Le repas se décompose en trois temps :
Un premier temps pour découvrir l’enzyme et le travail réalisé dans le laboratoire de recherches. L’entreprise Celodev compose à partir d’un répertoire d’enzymes des formules sur-mesure pour chaque usine papetière. Il est proposé dans cette première partie de composer son assaisonnement sur-mesure à partir d’un répertoire de vinaigrettes.
Un second temps illustre le rôle des enzymes dans le processus de fabrication du papier. L’enzyme est incorporée pendant le broiement de la pâte à papier, elle décompose la pâte, et fournit un raffinage partiel et contrôlé des fibres.
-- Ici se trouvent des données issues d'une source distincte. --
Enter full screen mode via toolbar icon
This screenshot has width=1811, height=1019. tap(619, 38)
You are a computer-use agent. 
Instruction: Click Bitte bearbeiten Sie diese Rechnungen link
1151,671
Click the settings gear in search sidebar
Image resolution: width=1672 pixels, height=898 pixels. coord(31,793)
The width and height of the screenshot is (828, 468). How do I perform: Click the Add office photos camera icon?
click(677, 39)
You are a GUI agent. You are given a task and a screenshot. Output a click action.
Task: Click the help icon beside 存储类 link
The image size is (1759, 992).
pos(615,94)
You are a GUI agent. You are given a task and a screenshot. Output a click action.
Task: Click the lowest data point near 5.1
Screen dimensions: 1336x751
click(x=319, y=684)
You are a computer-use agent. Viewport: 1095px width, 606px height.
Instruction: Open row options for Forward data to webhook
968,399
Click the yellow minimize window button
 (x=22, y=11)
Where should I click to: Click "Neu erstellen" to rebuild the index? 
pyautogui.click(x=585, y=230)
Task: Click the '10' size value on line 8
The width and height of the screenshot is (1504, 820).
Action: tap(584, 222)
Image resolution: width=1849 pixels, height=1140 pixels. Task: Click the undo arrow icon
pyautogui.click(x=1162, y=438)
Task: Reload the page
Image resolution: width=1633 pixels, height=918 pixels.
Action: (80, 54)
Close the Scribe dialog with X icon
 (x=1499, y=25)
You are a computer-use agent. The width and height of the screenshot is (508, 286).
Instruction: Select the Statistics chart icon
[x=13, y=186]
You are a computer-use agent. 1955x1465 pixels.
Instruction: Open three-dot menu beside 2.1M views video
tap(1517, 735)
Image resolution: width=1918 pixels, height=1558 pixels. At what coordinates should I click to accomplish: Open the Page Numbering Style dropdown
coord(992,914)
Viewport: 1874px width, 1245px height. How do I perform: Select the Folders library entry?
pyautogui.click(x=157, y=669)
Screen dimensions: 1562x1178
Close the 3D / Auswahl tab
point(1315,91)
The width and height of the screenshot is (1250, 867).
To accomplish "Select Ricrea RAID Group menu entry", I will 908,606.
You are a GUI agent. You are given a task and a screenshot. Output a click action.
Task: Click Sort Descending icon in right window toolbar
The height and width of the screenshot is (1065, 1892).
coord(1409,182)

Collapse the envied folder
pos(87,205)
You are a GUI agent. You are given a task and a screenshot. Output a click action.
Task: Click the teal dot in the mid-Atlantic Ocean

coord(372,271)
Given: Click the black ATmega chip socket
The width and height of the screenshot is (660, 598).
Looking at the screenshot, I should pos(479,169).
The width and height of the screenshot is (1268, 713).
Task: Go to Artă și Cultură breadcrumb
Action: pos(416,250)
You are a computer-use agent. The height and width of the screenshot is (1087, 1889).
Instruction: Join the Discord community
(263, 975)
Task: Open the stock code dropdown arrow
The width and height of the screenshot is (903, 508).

Les convives ont goûté un échantillon de papier accompagné de sa pâte à papier comestible. La pâte à papier dégustée est décomposée grâce à des pierres taillées, reprenant la recette ancestrale de la soupe aux cailloux.
Le dernier temps démontre l’impact positif et l’importance de l’enzyme dans l’industrie papetière. Le traitement enzymatique de la pâte permet de réduire la consommation énergétique de la production de papier. Le dessert proposé illustre la récupération d’eau possible en industrie. Le dessert se compose grâce à un échantillonnage de feuilletage, inspiré de celui du laboratoire. Le dessert se compose d’une faisselle réalisée à partir du lait de cuisson de la soupe aux cailloux. Elle est servie avec des feuilletages, un coulis de fruits et des rhubarbes confites pour composer un mille feuilles soi-même.